## [What the task requires]
Leave out the pictures and restate the rest of the data exactly.

## [Data in this exercise]
▬▬▬▬▬▬▬▬▬▬

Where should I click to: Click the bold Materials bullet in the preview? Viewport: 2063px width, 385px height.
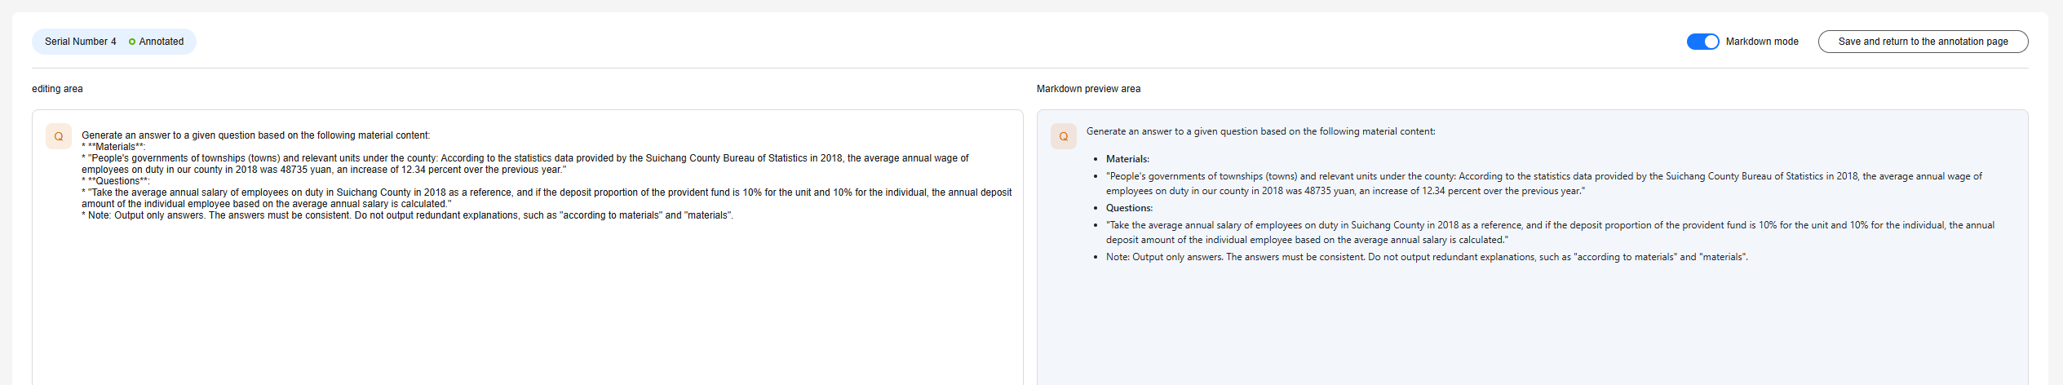1127,159
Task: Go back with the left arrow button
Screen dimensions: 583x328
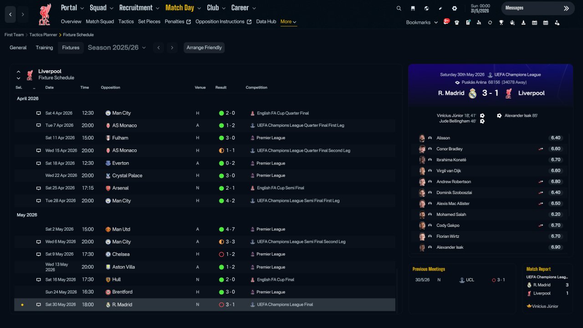Action: coord(10,15)
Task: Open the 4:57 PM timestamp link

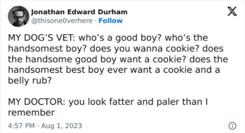Action: click(x=20, y=126)
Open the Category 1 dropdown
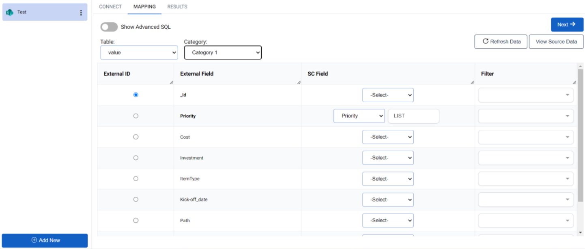Viewport: 585px width, 249px height. (223, 52)
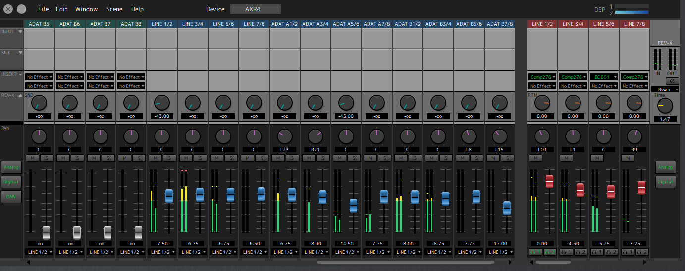
Task: Open the REV-X effect editor icon
Action: [672, 81]
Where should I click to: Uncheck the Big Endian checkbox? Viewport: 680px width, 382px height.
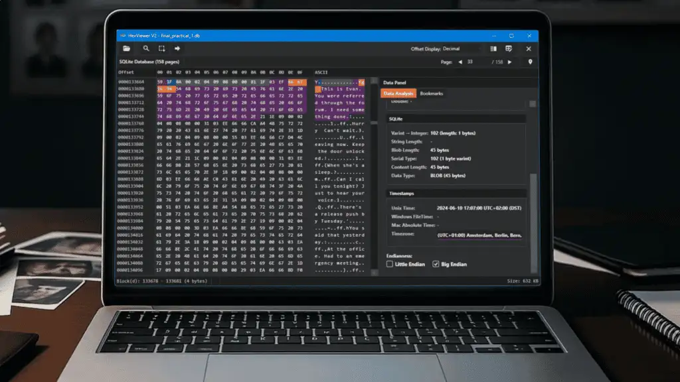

▬▬▬▬▬▬▬▬▬▬

## [Response below]
Where should I click to: Click the bold Materials bullet in the preview? Viewport: 2063px width, 385px height.
1127,159
Task: Go back with the left arrow button
Screen dimensions: 583x328
Action: coord(10,15)
Task: Open the 4:57 PM timestamp link

Action: click(x=20, y=126)
Open the Category 1 dropdown
Viewport: 585px width, 249px height. (223, 52)
Task: Open the REV-X effect editor icon
Action: [672, 81]
Where should I click to: Uncheck the Big Endian checkbox? Viewport: 680px width, 382px height.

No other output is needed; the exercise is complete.